Benefits of Ray Serve
Once we decided to further explore Ray Serve, we found it provided strong technical value during the POC process.
Multiple App Serving on a Single Cluster
With Ray Serve, we can deploy multiple models/applications on a single cluster. For real-time inference, this was a huge benefit because it lowers our overall maintenance overhead, reducing the burden on our smaller DevOps team.
Fractional GPU Allocation
Most of our models won’t saturate an entire GPU. With Ray Serve, we don’t need to allocate an entire GPU for each model replica, allowing us to save resources and maximize GPU utilization.
Ease of Deployment
Deployment of a new model on Ray is very straightforward.
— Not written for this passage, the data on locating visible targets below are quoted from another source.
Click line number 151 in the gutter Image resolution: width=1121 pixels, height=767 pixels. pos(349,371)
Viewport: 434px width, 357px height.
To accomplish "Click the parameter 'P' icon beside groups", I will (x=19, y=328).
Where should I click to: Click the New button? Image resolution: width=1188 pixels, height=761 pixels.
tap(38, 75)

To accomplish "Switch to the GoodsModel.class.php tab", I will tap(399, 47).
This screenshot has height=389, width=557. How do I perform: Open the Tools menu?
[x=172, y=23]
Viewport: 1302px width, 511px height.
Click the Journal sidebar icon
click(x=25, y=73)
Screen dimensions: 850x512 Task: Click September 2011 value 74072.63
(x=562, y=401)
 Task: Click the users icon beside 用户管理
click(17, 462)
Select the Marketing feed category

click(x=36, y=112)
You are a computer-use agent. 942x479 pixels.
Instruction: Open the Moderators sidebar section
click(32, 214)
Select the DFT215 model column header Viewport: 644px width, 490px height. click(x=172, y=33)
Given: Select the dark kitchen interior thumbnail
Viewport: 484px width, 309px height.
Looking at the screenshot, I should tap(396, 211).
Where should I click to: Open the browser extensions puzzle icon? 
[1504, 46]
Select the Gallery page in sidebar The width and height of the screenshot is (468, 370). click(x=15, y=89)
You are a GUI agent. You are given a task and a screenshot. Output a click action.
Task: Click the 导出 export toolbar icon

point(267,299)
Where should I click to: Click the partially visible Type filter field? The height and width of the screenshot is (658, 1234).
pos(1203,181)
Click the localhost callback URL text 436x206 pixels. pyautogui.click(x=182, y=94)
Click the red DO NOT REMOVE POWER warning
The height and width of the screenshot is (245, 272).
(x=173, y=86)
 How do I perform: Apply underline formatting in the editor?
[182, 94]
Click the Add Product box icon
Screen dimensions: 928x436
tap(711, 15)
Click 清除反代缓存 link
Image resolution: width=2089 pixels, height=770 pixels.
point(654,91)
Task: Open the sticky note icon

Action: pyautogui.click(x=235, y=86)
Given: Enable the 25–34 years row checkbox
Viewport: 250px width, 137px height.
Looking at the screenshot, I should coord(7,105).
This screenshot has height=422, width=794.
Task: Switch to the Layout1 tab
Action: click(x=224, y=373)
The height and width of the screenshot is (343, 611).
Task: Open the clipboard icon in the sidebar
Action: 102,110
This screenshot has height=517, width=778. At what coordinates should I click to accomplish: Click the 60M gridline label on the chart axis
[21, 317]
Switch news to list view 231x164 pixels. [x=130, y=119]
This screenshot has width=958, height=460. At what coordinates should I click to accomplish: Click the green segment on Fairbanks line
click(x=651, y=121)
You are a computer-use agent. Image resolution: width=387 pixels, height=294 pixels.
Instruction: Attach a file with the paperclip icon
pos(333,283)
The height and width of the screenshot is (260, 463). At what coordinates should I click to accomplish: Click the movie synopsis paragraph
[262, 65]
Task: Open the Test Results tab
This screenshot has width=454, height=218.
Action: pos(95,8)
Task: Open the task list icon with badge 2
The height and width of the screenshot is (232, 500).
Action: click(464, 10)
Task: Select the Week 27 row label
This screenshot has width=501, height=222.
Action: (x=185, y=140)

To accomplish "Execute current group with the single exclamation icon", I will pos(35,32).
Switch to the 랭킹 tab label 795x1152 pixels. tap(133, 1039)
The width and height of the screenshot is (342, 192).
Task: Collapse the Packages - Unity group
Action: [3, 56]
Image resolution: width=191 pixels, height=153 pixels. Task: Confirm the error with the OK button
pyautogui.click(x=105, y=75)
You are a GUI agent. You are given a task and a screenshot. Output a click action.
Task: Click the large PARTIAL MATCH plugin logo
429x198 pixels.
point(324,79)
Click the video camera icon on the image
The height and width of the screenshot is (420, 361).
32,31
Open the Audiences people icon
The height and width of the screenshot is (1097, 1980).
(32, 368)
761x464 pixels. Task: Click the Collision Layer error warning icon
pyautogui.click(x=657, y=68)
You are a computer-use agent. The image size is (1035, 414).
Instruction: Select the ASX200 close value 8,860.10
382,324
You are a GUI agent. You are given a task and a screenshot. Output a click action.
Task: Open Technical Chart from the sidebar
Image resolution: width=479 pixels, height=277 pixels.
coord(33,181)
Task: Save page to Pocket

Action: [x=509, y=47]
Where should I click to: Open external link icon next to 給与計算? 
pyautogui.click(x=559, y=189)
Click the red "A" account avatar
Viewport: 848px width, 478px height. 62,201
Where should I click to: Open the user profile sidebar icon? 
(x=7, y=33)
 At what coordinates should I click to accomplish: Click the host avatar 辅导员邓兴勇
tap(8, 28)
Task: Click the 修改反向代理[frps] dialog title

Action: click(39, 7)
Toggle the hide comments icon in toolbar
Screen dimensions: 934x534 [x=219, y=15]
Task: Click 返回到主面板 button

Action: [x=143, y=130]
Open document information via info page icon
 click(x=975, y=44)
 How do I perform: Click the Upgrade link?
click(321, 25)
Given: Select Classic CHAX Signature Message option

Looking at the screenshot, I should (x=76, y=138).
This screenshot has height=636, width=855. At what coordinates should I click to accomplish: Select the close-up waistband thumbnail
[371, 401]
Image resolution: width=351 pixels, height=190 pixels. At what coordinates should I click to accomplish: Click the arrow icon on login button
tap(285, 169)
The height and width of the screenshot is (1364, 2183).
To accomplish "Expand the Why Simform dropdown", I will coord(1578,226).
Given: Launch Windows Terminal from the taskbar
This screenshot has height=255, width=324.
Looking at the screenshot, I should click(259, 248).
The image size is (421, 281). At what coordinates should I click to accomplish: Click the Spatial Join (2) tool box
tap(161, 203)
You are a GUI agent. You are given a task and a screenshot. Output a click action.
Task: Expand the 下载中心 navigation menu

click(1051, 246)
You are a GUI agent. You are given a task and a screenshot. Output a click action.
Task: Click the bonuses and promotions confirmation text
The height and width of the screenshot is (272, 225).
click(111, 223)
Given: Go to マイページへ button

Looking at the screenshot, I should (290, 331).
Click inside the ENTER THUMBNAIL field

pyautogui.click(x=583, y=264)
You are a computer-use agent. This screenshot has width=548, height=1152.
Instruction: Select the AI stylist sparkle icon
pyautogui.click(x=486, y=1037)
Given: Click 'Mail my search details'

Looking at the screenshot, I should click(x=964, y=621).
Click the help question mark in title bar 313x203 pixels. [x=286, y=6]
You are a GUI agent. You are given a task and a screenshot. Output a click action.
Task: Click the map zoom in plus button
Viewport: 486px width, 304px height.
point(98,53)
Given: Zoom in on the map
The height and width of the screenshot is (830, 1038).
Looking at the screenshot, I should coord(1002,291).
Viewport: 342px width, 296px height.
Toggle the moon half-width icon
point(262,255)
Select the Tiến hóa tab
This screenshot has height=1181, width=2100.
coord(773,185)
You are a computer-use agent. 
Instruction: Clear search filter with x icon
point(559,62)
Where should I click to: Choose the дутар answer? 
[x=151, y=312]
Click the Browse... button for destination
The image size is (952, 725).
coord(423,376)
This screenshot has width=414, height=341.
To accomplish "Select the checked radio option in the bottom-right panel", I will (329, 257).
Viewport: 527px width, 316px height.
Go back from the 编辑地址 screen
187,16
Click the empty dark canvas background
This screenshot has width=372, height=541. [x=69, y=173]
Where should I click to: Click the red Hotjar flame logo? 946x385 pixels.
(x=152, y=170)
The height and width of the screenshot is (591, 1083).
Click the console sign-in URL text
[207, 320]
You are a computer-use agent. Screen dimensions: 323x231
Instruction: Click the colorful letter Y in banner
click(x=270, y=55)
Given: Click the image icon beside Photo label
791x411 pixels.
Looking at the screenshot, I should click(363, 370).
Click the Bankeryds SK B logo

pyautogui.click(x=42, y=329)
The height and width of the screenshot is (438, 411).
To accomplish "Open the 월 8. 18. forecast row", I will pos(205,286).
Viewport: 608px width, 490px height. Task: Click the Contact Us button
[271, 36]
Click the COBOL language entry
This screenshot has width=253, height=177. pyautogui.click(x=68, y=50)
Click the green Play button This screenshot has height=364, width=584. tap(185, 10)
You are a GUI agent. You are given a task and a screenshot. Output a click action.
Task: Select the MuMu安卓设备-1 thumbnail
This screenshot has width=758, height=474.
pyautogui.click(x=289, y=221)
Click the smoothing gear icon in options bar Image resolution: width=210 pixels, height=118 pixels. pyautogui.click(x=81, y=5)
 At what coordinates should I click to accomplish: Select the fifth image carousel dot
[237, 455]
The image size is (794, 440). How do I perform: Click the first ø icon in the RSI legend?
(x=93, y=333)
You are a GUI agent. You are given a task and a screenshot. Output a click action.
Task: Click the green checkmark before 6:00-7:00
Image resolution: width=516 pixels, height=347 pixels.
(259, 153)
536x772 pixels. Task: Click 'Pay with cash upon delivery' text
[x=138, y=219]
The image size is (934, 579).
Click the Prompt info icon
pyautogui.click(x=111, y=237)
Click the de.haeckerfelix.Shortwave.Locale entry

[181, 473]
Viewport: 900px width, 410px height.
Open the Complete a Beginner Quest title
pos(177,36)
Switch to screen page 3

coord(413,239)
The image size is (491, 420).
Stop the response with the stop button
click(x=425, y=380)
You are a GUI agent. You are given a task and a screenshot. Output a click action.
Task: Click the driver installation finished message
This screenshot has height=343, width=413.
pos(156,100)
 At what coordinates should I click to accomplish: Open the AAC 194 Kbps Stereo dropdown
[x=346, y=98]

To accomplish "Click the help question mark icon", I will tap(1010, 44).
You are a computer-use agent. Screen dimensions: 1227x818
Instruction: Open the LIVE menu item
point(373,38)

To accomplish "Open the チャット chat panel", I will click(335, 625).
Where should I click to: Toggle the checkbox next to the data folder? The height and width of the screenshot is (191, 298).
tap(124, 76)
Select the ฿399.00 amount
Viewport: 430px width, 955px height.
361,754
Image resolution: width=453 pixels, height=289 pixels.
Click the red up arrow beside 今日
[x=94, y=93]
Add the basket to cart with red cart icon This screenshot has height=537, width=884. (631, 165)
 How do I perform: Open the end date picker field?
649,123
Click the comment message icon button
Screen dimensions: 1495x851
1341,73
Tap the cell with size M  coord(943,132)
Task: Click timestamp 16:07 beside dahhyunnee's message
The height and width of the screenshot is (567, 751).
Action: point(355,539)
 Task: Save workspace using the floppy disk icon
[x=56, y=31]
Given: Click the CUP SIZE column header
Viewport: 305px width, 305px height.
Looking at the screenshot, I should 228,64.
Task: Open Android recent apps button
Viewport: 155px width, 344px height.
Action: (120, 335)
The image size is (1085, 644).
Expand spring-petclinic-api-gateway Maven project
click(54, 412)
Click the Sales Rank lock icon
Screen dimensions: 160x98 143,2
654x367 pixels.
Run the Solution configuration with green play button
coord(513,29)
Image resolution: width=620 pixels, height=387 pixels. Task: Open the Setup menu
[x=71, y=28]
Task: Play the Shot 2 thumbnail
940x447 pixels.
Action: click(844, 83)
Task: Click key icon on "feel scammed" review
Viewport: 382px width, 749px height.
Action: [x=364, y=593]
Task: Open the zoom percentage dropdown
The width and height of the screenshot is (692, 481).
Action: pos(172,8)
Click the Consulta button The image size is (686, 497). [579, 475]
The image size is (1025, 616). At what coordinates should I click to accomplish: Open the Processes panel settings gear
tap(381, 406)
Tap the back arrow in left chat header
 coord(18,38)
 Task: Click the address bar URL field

For example, here is the majority of the code that it took to deploy our Voice Activity Detection model on our Ray cluster:
### Deployment Configuration ###
@serve.deployment(
ray_actor_options={
"num_cpus": 1,
},
autoscaling_config={
"min_replicas": 1,
"initial_replicas": 5,
"max_replicas": 20,
"target_num_ongoing_requests_per_replica": 2,
},
)
class VADModel:
### Application Logic ###
def __init__(self):
import vad as vad_model
from vad.utils import download_file, process_timestamps
self.vad_model = vad_model
self.decode_audio = decode_audio
self.get_sum_timestamps = process_timestamps
async def __call__(self, starlette_request: Request) -> Dict:
try:
req_json = (await starlette_request.json())
storage_path = req_json['storage_path']
local_path = self.download_file(storage_path)
audio = self.decode_audio(local_path)
timestamps = self.vad_model.get_voice_timestamps(audio)
os.remove(local_path)
return self.get_sum_timestamps(timestamps)
except Exception as e:
logger.exception(e)
vad = VADModel.bind()
After this, it’s a couple of CLI commands that we’ve automated into a GitHub action that will send this new deployment to the cluster.
This is what our repo setup and GH action originally looked like. We were using the RayCluster CRD for Kubernetes. We built some custom tools to manage blue/green deployments of Ray clusters when there was an update that was made on the cluster level.
Once we upgraded to the RayService CRD, blue/green deployments were fully handled by Ray. So the above diagram turned into this:
We only had to update the ray config in the RayService CRD using the same commands as we did previously, and Ray handles the rest.
Should you self-host a Ray Cluster?
We needed to get ML solutions deployed quickly but while being cost efficient and meeting compliance requirements: Ray was the right choice. Self-hosting Ray has allowed our startup to have full control over the deployment process and infrastructure, enabling us to tailor it to our specific needs and requirements. This level of customization has accelerated the deployment of ML solutions while also ensuring good performance and scalability.